• [Consignas del ejercicio]
a - Enumera todas las referencias bíblicas que se indican en el sermón sobre la unidad de los creyentes.
b - Prolonga el sermón sobre la unidad de los creyentes a partir de su última oración.
── Página ──
Perfectos en unidad

Texto base: Juan 17:20-23.

En las predicaciones anteriores, nos hemos adentrado en la oración perfecta de Jesús al Padre, donde ya vimos la súplica que hace por su propia gloria, y ahora seguimos abordando su oración por sus discípulos.

En el mensaje anterior, vimos que Cristo ruega para que sus discípulos sean santificados en la Palabra, es decir, que estando en medio del mundo rebelde a Dios, no vivan como el mundo, sino que se consagren para Él como un pueblo especial, y el medio que Él mismo dispuso para eso es su Palabra Santa. Esto nos confronta fuertemente para entregarnos con diligencia a ser santos para nuestro Dios en toda nuestra manera de vivir, tal como Él es Santo.

El pasaje al que nos exponemos hoy, aborda un tema de mucho interés en nuestros días, que es la unidad entre los creyentes. Muchos, desviándose de la guía infalible de la Palabra, han caído en el extremo de desatender la verdad para lograr la unidad, sin darse cuenta que la unidad sin la verdad es la unidad del infierno. Otros, pretendiendo ser celosos de la verdad, terminan cayendo en el sectarismo, despreciando a quienes son sus verdaderos hermanos sólo porque no opinan exactamente como ellos en cada detalle.

¿Cómo, entonces, debe ser la unidad entre los creyentes? El Señor Jesús nos da un parámetro claro en este pasaje, de modo que para responder esa pregunta, primero debemos considerar cómo es la unidad entre el Padre y el Hijo, y cómo es la unidad que cada uno de los creyentes tiene con Cristo.

     I.        ¿Cuál es el fundamento y modelo de nuestra unidad?

En este pasaje, Cristo enfatiza en que es Uno con el Padre. No es primera vez que se refiere a esta unidad:

Yo y el Padre uno somos” Jn. 10:30.

El que me ha visto a mí, ha visto al Padre… 11 Creedme que yo soy en el Padre, y el Padre en mí” Jn. 14:9,11.

El Padre y el Hijo son uno en esencia, es decir, subsisten en un mismo Ser desde la eternidad. Todo bien, toda virtud y excelencia que hay en el Padre, está también en el Hijo, en el mismo grado, con la misma perfección, y desde la eternidad, porque son Uno. “En el principio era el Verbo, y el Verbo era con Dios, y el Verbo era Dios. Este era en el principio con Dios” (Jn. 1:1-2). Es decir, aunque podemos distinguir al Padre y al Hijo como dos personas, son un solo Ser, junto con el Espíritu Santo.

De esta unión eterna resulta que son uno en conocimiento, en amor y en voluntad. La comunión entre ellos es íntima, estrecha y directa una comunión perfecta y única. Sólo Dios es como es, únicamente Él es Uno y Trino, tres personas que subsisten en un mismo Ser, por lo mismo no vamos a encontrar nada creado que pueda servir para reflejar la Trinidad, ni para compararse a ella, en otras palabras, en ninguna parte vamos a encontrar esta unidad, sino en Dios.
───
── Datos registrados ──
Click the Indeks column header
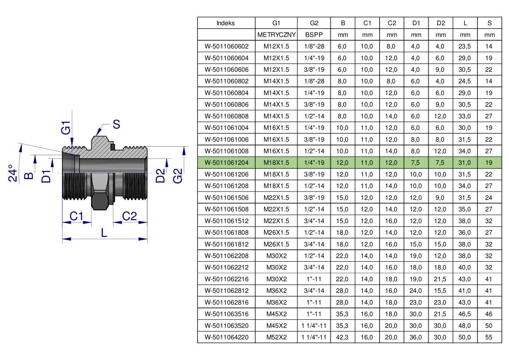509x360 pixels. pos(226,23)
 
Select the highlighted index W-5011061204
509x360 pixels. pos(227,162)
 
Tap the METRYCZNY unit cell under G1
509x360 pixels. pos(276,35)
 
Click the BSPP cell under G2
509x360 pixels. pos(314,35)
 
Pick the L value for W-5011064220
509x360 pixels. pos(465,337)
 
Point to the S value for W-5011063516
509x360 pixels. pos(489,314)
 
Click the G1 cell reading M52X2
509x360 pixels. pos(276,337)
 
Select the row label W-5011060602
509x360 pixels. pos(227,47)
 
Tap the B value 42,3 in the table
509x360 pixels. pos(342,337)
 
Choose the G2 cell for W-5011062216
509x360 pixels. pos(314,279)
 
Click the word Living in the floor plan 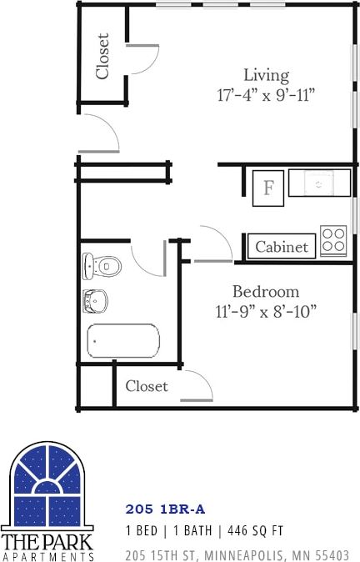click(x=266, y=74)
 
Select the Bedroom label click(x=265, y=292)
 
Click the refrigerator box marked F click(x=269, y=188)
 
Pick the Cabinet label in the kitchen click(x=282, y=247)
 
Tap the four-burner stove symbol click(x=333, y=240)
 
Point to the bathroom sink click(x=96, y=300)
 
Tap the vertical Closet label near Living click(x=102, y=56)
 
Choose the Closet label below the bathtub click(x=147, y=386)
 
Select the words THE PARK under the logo click(x=47, y=540)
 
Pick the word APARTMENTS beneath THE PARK click(x=48, y=555)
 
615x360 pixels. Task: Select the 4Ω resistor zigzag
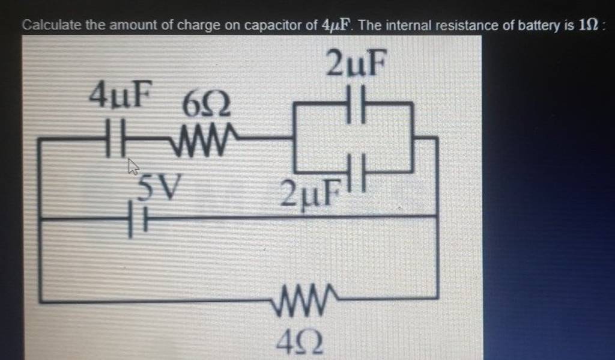[x=302, y=297]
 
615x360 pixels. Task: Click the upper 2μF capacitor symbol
[x=356, y=104]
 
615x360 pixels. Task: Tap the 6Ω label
[x=205, y=107]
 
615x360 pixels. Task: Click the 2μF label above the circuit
[x=354, y=65]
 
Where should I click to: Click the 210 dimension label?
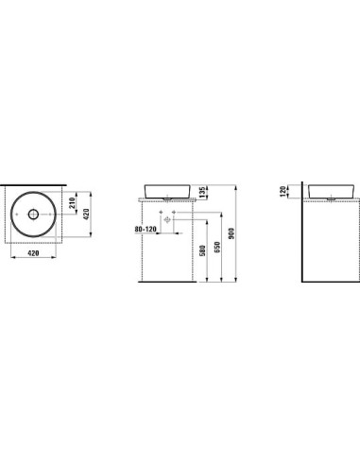[72, 203]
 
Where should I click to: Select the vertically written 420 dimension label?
[86, 214]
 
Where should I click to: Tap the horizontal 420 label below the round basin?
[33, 252]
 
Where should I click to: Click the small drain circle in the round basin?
[33, 215]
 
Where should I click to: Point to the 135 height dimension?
[202, 192]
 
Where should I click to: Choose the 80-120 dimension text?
[146, 229]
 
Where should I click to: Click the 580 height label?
[202, 250]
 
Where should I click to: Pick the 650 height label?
[217, 247]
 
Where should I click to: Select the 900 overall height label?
[231, 233]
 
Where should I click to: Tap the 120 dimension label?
───
• [Respuestas por consigna]
a - Juan 17:20-23; Jn. 10:30; Jn. 14:9,11; Jn. 1:1-2.

b -
Pero entre el Padre y el Hijo no sólo existe esta unidad que es eterna y que se refiere a su Ser. Cristo es también Uno con el Padre en cuanto a la obra que Él desarrolló en la tierra como Salvador y Mediador de su pueblo. En ese sentido, lo que Cristo dijo e hizo es aquello que vio hacer al Padre, así como nadie lo ha visto nunca: hace las mismas obras del Padre, tiene el mismo poder, la misma autoridad, y toda su obra la hizo en unión perfecta con su Padre. Así, quien ha visto al Hijo ha visto al Padre, y también podemos decir que quien no ha visto al Hijo, no ha visto ni podrá ver al Padre, porque Dios no se manifiesta a la humanidad por otro camino que no sea a través de Cristo.

Y es en ese sentido que Jesús habla de “su Padre”. Y los líderes religiosos lo entendieron bien, por eso dice que “los judíos aun más procuraban matarle, porque… decía que Dios era su propio Padre, haciéndose igual a Dios” Jn. 5:18.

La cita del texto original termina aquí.